Financial exposure is only part of the picture. In certain sectors, repeated or serious breaches can also lead to temporary bans for managers, temporary designation of a monitoring officer, and temporarily suspend certifications or authorizations concerning parts of the relevant business activities.
Additional complexity for multinational groups
Developing an effective NIS2 strategy for multinational groups is particularly challenging due to the directive’s structural characteristics. NIS2 applies at the entity level, not the group level, which makes individual assessments for each entity essential. The directive also contains complex jurisdictional rules, meaning a single entity may fall under the national NIS2 laws of multiple Member States. As NIS2 follows the minimum harmonization principle, national implementations can differ significantly in scope and obligations, adding another layer of complexity.
Multinational companies often need to register with more than one national NIS2 authority, making it crucial to establish a comprehensive compliance strategy before the first registration. This challenge is compounded by the fact that many Member States have yet to finalize their implementation laws.
Practical next steps
It is essential for multinational groups to closely monitor legislative developments across all the jurisdictions in which they operate. Several local registration deadlines have already passed, and a few more are scheduled for later this year. To minimize exposure, it is vital to design a group-wide NIS2 strategy before starting the national registration processes.

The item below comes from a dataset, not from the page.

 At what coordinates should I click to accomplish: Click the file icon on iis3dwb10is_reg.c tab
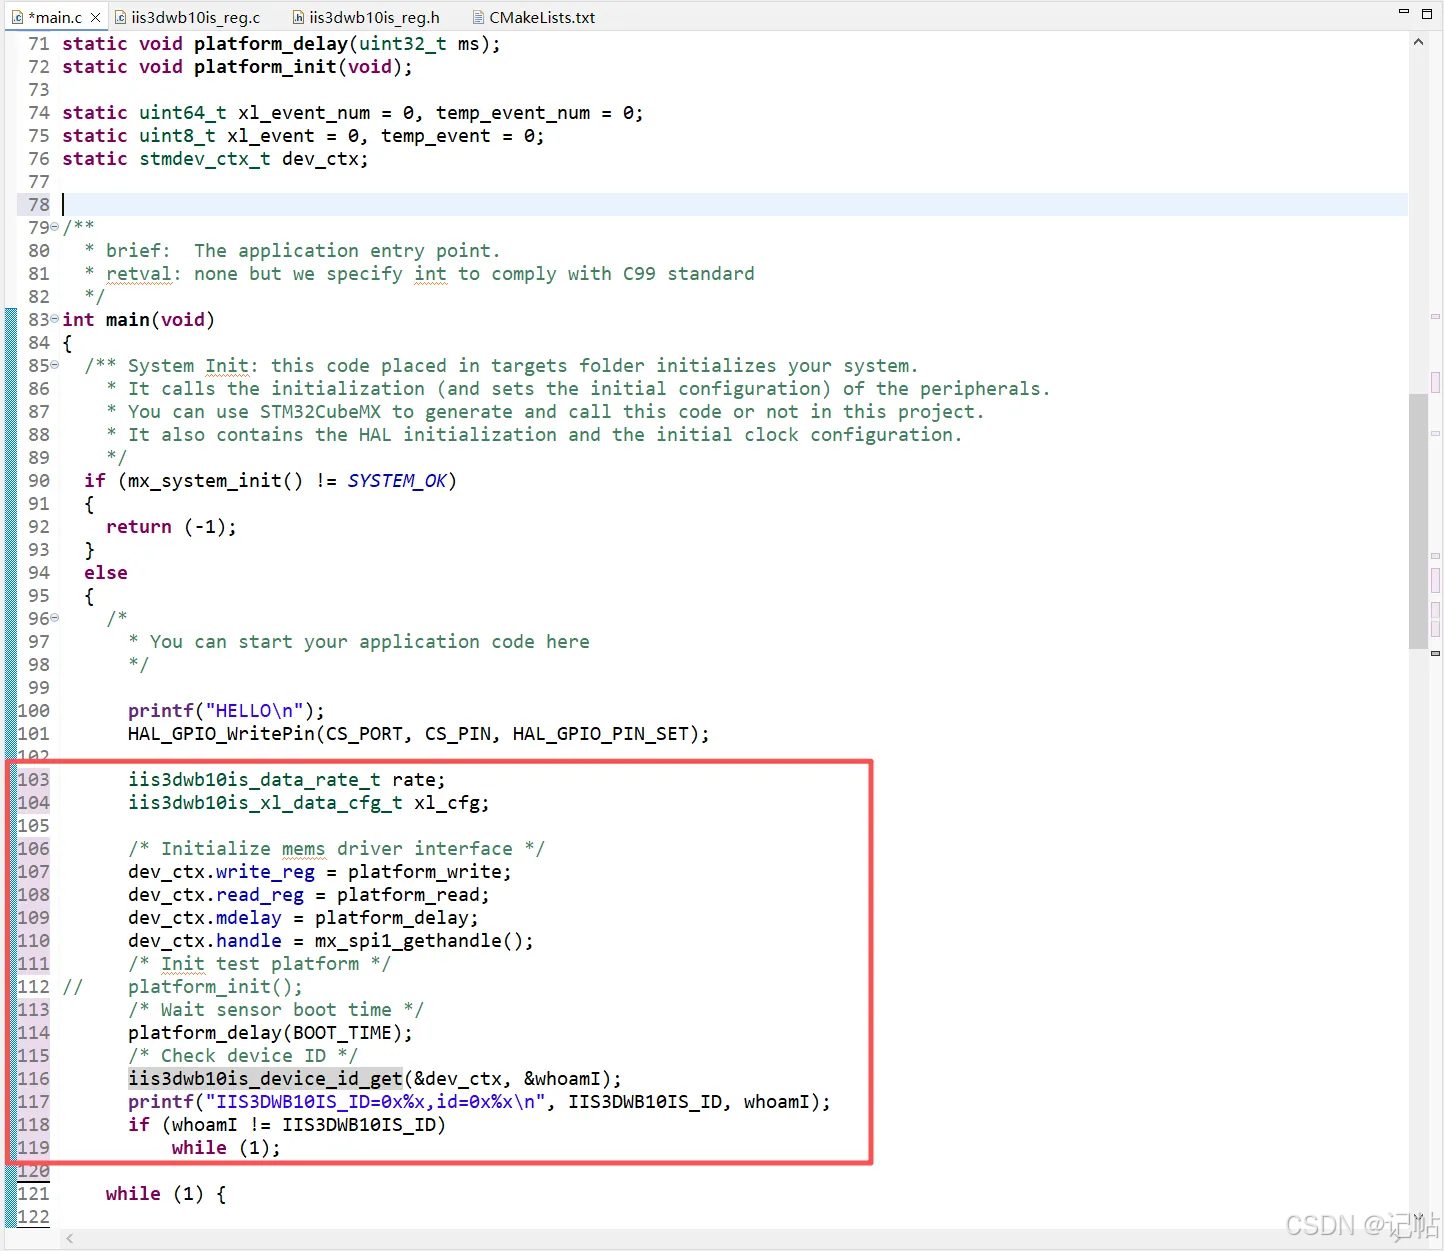(120, 17)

National companies operating in jurisdictions without a final NIS2 transposition must act quickly too. NIS2 introduces extensive obligations, the implementation of which requires time, resources, and collaboration between a number of internal and external stakeholders. With skill, uncertainties due to lacking national transposition can be navigated, enabling fundamental questions to be clarified and strategies to be developed before the national law comes into force. Organizations that wait until the last moment to begin the process will probably not be able to complete it in time.